DATA FOR THIS TASK START

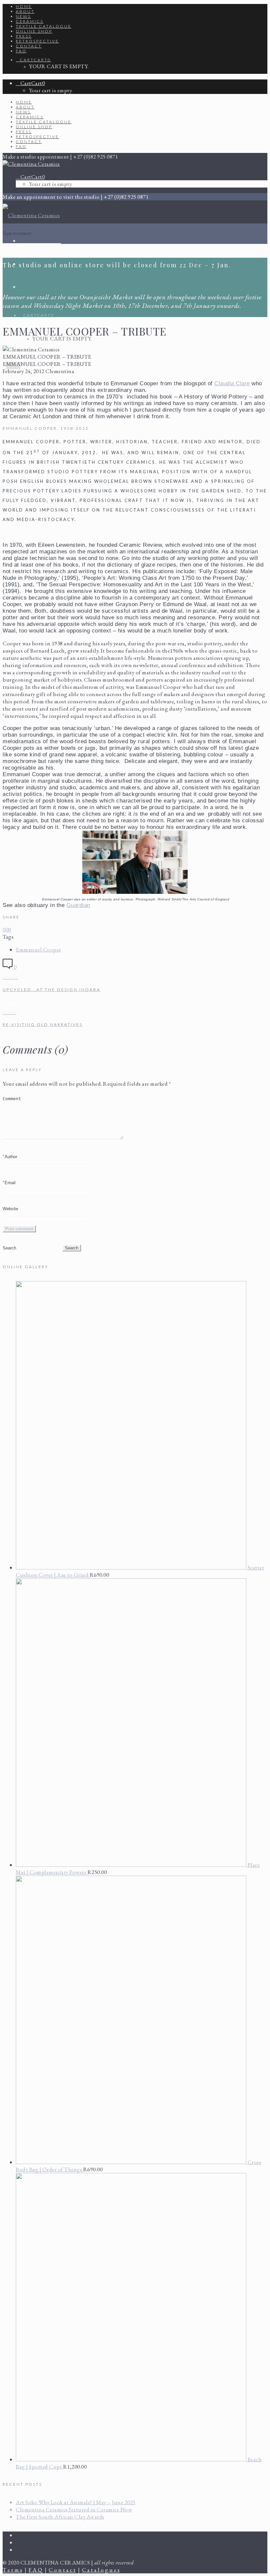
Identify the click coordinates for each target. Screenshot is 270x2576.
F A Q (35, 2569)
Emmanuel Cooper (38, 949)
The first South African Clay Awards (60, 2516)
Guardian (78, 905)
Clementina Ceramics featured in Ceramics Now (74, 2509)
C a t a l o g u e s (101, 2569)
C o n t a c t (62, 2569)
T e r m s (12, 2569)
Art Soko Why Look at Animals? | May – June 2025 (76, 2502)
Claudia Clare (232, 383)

DATA FOR THIS TASK END
DATA FOR THIS TASK START

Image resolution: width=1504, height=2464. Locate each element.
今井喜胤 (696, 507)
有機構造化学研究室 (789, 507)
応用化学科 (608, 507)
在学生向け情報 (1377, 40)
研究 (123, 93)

DATA FOR THIS TASK END

● PROBLEM TO SOLVE: When the word "each" shows up in a line of the entries, report that line.

● ANSWER BOX:
Identify the click coordinates for each target. Screenshot is 270x2576.
Image resolution: width=1504, height=2464. Locate each element.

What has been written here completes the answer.